In ancient pre-Christian times and a few more centuries afterward, most Mysteries were known from their decaying days. Little information has come to us from their spiritual heydays, but it is certain that they were highly regarded. Eminent men in all fields, statesmen, emperors, philosophers, and artists thought themselves honoured to have been initiated. The ancient writers speak highly of these institutions. Blissful. Euripides praises the man who has been initiated into the Great Mysteries; Your Athena, says Cicero, has produced many fine things, but nothing more exalted than the Mysteries. Even Clement of Alexandria, the Christian Church Father, the adversary of all that was pagan, speaking of the Eleusinian Mysteries, exclaims admiringly:
Here all learning ends, nature and things are seen.

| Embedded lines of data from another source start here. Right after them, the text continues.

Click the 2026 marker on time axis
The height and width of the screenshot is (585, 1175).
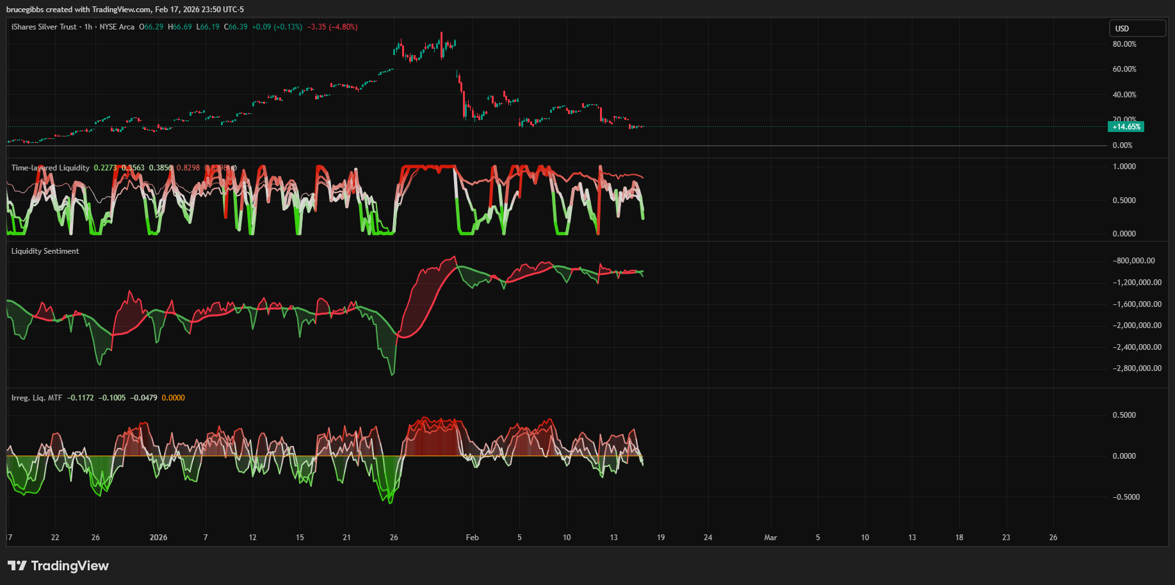click(x=158, y=538)
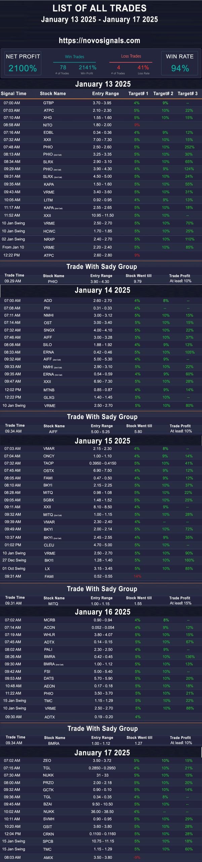The height and width of the screenshot is (862, 202).
Task: Click the novosignals.com URL link
Action: (x=99, y=41)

However, with the demise of In paganism and the Mysteries, the initiations were not lost. The initiates sought and found other ways for individuals to experience accelerated spiritual evolution, and, while the initiations lived on to some extent in the ceremonies of the Christian church, several secret societies and heretic sects emerged, continuing the tradition of the ancient Mysteries. Always‚ oppressed and persecuted by the alone-saving Church, they always managed to hold themselves, even from time to time by means of metamorphosis. To this day we can follow the history of this school of thought, and Freemasonry may consider itself the modern successor of the ancient Mysteries,

For however much difference the initiatic societies may show from one another in their outward forms, they are in essence always the same; they always have the same goal, follow the same method, use the same means. The aim is always to make the individuals evolve faster, the method is always initiation and the means used is symbolism. The more deeply one studies the ancient or modern initiation rituals (and basically they amount to the same thing) the more one understands how these symbolic actions indeed result in initiation in the candidate who is ripe for it.

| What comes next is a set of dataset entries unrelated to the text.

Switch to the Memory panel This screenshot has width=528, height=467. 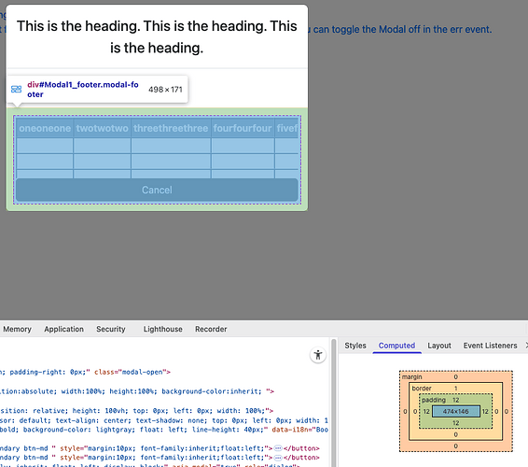coord(17,329)
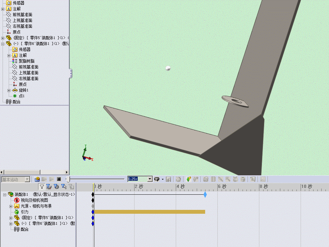Viewport: 329px width, 247px height.
Task: Toggle the animation filter above the timeline
Action: pyautogui.click(x=49, y=186)
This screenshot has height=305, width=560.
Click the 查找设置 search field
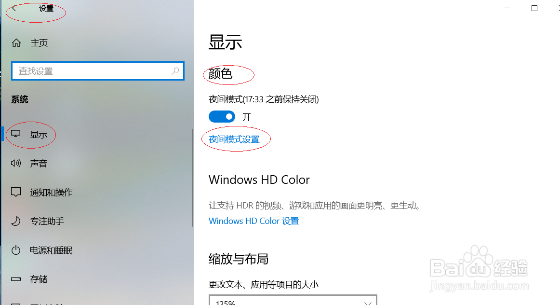click(98, 71)
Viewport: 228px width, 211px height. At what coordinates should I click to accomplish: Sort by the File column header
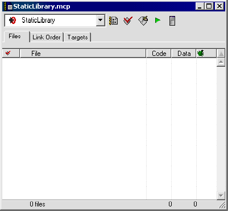click(x=83, y=53)
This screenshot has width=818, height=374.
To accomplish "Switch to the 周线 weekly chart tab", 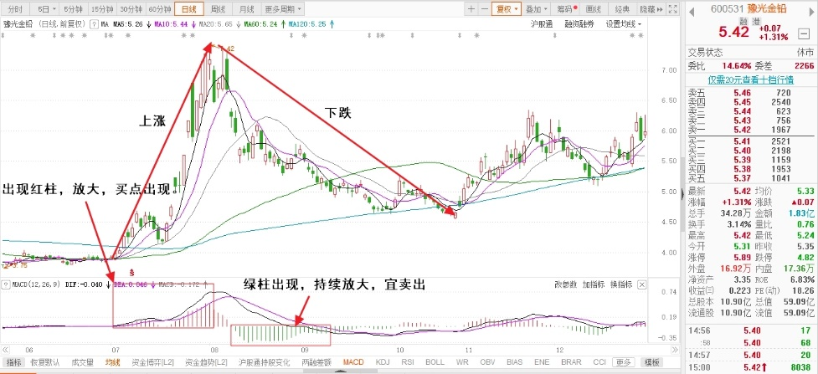I will point(219,9).
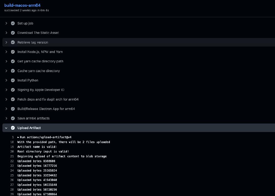Click the Artifact name is valid log line
The width and height of the screenshot is (275, 196).
[x=37, y=147]
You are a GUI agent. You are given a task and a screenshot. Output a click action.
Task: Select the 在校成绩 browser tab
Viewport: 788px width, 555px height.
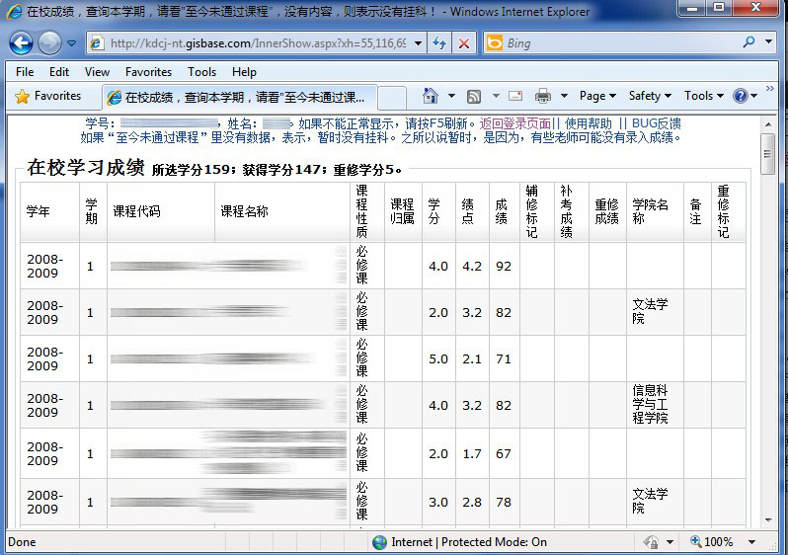[237, 97]
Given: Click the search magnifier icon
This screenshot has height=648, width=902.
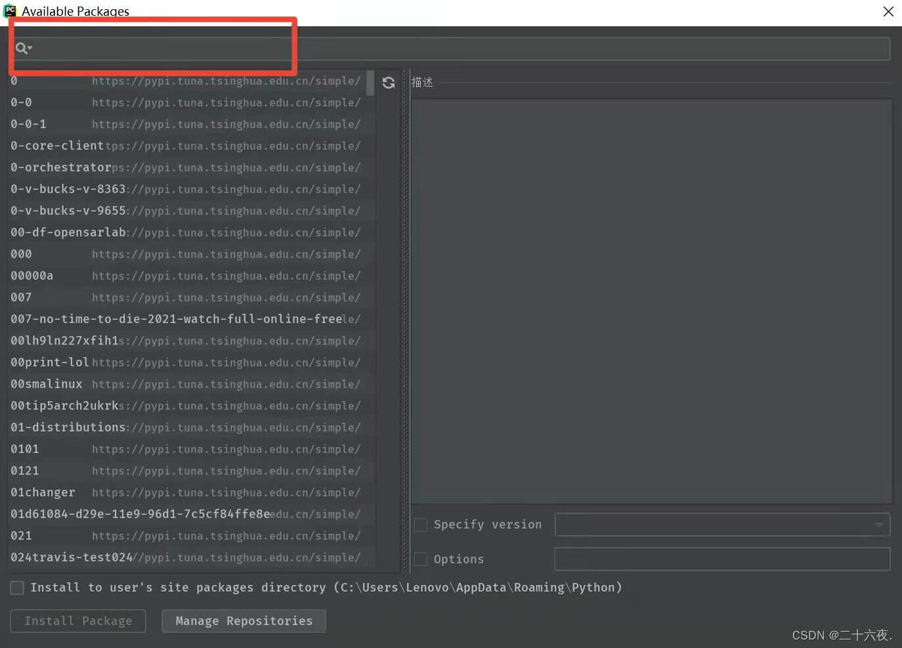Looking at the screenshot, I should click(21, 48).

This is not the place to discuss this point which touches more the practice of initiation. We would, however, like to raise a question. And that is this one: What is the motive for initiation, the purpose of obtaining this deeper insight, this better understanding, that higher Wisdom?

Never can this be a selfish goal, because true initiation shuts off egoism. For we have seen that this first, this lowest stage of human development must be overcome before spiritual growth is possible. A child can never become an infant again, a man never a boy, an old man never a youth again. Likewise, a true initiate can never again become an egoist; that is then a vanquished position.

Someone, who once has reached the standpoint Wisdom — All-Love, will not use this Wisdom for the benefit of himself, but for the benefit of that which his Love possesses. In all-embracing Love he will put his Wisdom with all his other powers in the service of Man and with this purpose in mind, but for this purpose alone, he must undertake the long, arduous and often lonely journey, which will lead them from darkness to Light, from ignorance to Wisdom, from egoism to All-Love.